Furthermore, during maintenance, it is possible to prevent accidents such as the center of gravity going too far to the rear, causing your butt to stick.

[Brief explanation of the drawing]

Fig. 1 is a side view of the first embodiment of the present invention, Fig. 2 is a side view of the second embodiment, Fig. 3 is a side view of the third embodiment, and Fig. 4 is the same as Fig. 1 and Fig. 2. An enlarged vertical cross-sectional view of the lug cylinder 1 and the leg raising cylinder 3 used, FIG.
5th enlarged vertical cross-sectional view of the billab link 4a used in the figure.
Figure fb+ is b1' of Figure 5 fQ, l! 6 is a side view of the fourth embodiment of the present invention, FIG. 7 is a detailed view of the metal fitting 15 used in FIG.
The figure is a block diagram of the entire leg system.
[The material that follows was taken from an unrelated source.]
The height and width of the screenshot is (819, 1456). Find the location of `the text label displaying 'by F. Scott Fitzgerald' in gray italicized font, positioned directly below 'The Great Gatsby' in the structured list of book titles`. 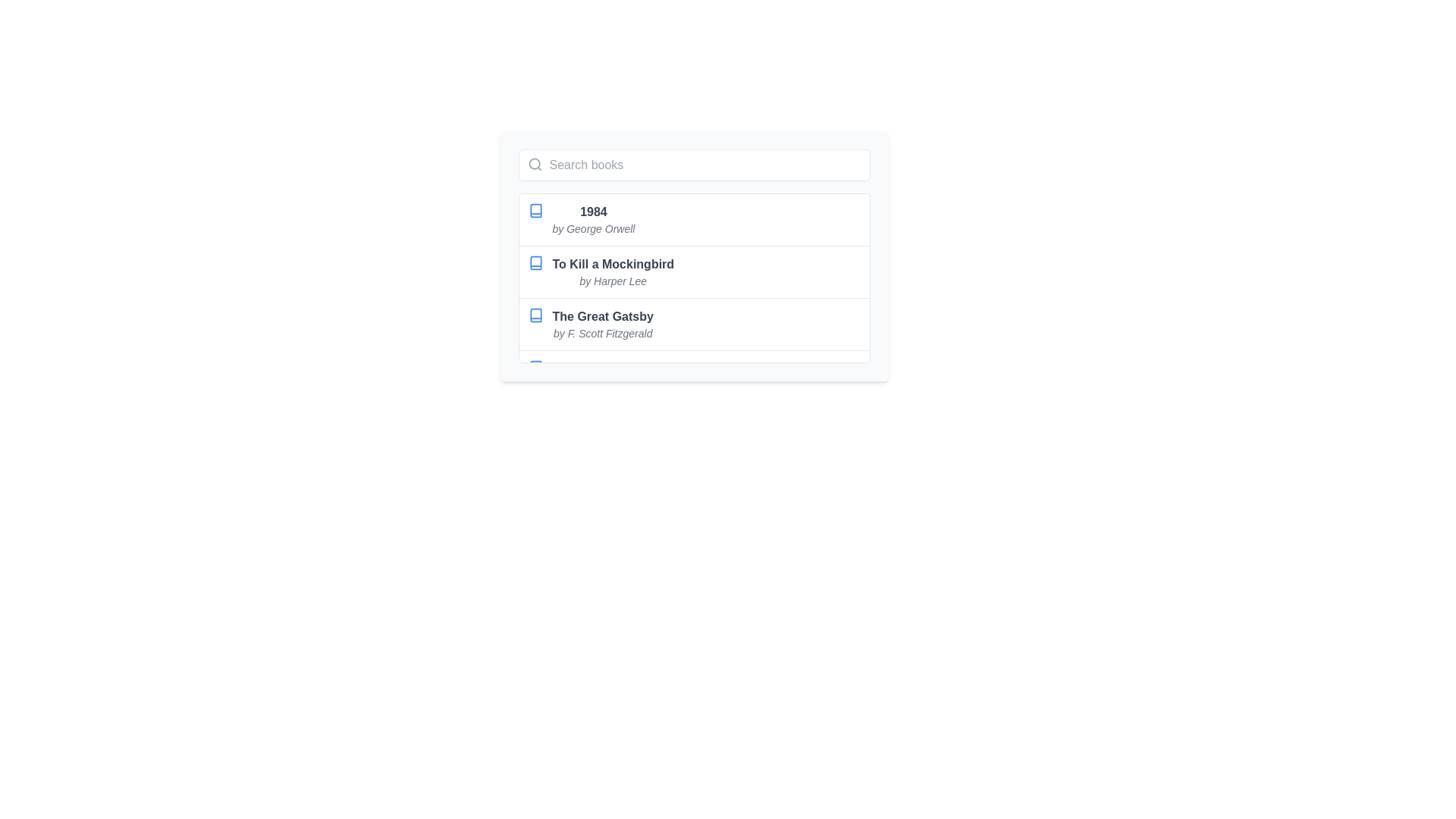

the text label displaying 'by F. Scott Fitzgerald' in gray italicized font, positioned directly below 'The Great Gatsby' in the structured list of book titles is located at coordinates (602, 332).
Figure 9 is a side view of a conventional example, Figure 10 is a side view of another conventional example, and Figure 11 is based on the distance between the center of gravity of the aircraft and the landing gear at takeoff, its moment, and the downward load 1J[P of the elevator]. It is an explanatory diagram of a moment.

Claims (1)

[Claims] The aircraft landing gear is equipped with wheels that support the weight of the aircraft below the aircraft's fuselage and rotate as a result of the aircraft's movement on the ground.The wheel grounding point position relative to the center of gravity is adjusted in response to horizontal movement of the aircraft's center of gravity due to fluctuations in the aircraft's cargo. A variable wheel position leg comprising adjustable legs.